Azucena González Gómez, who completed her Chemical Engineering graduate degree under assistant professor Zeinab’s Hosseini-Doust’s supervision, returned to her alma mater to have a conversation with Zeinab about women supporting women in STEM, the power of believing in yourself and not settling. For anything.
Here’s part of their conversation:
Azucena: What has been the most rewarding part of mentoring female graduate students?
Zeinab: It takes me back to my own experience because I had a female mentor. I try to offer my own experience to students and what I wish I had more of. Kind of reliving the experience has been a very rewarding part, and also seeing your students grow. That’s the best thing. Did you find having female mentors useful in grad school?
Azucena: I could ask questions I don’t think I could’ve asked male mentors, for example, “When do you think is a good to plan for having a baby?” I see that you’re able to handle these two things that in my mind are full-time jobs. It shows that it’s possible. I read an article that said female mentors believe more in the capabilities of female students than male mentors. I enjoyed that you knew I was capable.
Zeinab: I don’t want to downplay this; there are challenges in the environment and people’s perception, but to me the most important and significant challenge for women in engineering and in academia is believing in ourselves. It’s very much an internal battle. Once you believe in yourself and your abilities, you can face all of the challenges outside.

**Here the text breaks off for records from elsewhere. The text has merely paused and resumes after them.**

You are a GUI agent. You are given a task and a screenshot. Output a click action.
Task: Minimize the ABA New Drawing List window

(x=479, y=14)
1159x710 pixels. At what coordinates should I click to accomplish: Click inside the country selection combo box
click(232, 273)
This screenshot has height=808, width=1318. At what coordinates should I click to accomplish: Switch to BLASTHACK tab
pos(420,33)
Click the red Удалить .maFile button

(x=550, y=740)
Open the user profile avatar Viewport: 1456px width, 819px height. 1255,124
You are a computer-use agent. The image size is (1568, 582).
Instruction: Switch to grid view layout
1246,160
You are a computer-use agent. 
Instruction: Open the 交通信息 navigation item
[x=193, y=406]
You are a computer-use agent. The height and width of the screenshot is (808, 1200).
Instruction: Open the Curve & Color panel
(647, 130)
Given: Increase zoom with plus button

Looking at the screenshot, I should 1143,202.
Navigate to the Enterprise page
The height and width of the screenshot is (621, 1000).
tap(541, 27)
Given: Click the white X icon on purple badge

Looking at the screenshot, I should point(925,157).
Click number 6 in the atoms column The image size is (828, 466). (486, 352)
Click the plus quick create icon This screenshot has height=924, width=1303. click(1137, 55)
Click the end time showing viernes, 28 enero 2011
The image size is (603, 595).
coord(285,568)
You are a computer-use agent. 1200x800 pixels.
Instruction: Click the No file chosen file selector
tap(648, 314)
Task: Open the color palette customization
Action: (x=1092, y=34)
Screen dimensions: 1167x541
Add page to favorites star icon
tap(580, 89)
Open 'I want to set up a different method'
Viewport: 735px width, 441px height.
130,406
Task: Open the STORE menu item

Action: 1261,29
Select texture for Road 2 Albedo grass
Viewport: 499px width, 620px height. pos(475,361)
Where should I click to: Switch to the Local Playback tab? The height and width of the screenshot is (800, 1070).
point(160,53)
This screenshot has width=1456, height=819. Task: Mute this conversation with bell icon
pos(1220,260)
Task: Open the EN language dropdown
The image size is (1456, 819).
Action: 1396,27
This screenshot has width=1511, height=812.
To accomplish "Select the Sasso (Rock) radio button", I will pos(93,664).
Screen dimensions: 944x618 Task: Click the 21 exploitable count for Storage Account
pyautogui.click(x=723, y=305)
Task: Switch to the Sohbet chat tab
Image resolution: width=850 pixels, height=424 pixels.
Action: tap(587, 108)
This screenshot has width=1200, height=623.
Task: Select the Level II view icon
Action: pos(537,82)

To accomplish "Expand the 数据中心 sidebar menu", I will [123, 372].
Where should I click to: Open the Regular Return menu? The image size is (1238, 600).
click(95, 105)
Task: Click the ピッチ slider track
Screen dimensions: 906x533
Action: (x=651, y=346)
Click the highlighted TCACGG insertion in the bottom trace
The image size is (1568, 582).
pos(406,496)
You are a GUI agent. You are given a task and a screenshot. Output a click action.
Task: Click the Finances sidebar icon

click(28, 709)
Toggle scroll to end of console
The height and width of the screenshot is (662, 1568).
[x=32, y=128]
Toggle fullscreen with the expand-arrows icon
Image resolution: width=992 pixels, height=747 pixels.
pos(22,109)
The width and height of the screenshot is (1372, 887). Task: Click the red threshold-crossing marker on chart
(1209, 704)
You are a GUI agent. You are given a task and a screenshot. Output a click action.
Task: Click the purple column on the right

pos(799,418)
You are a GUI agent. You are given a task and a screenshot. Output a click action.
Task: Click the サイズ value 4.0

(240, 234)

Azucena: Is there any advice you can give a young female engineer to believe more in herself?
Zeinab: What I see a lot of in girls in engineering is that they tend to lose hope faster because you look at your colleagues and see that they’re doing well and think, “Well, it looks so easy, but for me it’s difficult.” Everybody works hard to get to where they are, even if they make it look effortless. Don’t be demoralized. Don’t lose hope. Engineering is tough; there are times where you may feel like you can’t go on, and everybody experiences that. When did you first know you were more attracted to engineering?
Azucena: Whenever something was broken at home, my parents would give it to me to play with. Most of the times I would open it, close it back again, not change anything, and it would start working. I think my friends thought I was brilliant because I was fixing electronics, so maybe there. How do you want to see the field change in ten years?
Zeinab: I’d like to get rid of the borders between disciplines. I do a lot of microbiology and I find myself frequently having to explain to people why I’m doing microbiology when I’m not a microbiologist. I’m an engineer, but when it comes to research, you follow your curiosity. For women in engineering, not having these perceptions as to what you should and shouldn’t do because of some arbitrary classification. Getting rid of molds is what I’d really like to see, and we’ve moving in the right direction, but I’d like to see those borders disappear. What does International Women’s Day mean to you?
Azucena: Here in Canada, it’s really nice because there’s people from everywhere. We have good opportunities but it’s also maybe a chance to look at countries where women don’t have as good of opportunities as we do. Also, downplaying the molds that women have to be pretty, women have to be skinny, all these “have-to’s.” You have to be cute, you have to be nice. All these molds that you’re forced into before you even know what you want in life. We have to break them so that women can be whatever, even if they want to be cute, but if they want to — not that they have to. What does International Women’s Day mean to you?
Zeinab: To create opportunities for women and to attract more girls into STEM fields, it’s not only girls we should be working on and at the university level — it has to start at a much younger age and be with boys and girls. There’s something to be said about providing good role models for girls and women to follow. I wouldn’t have been brave enough to choose this job if I didn’t have good role models. I had role models that showed me that it’s not just possible, but okay to work hard as a woman, it’s okay to be ambitious, it’s okay to follow your dreams. You don’t have to settle for anything.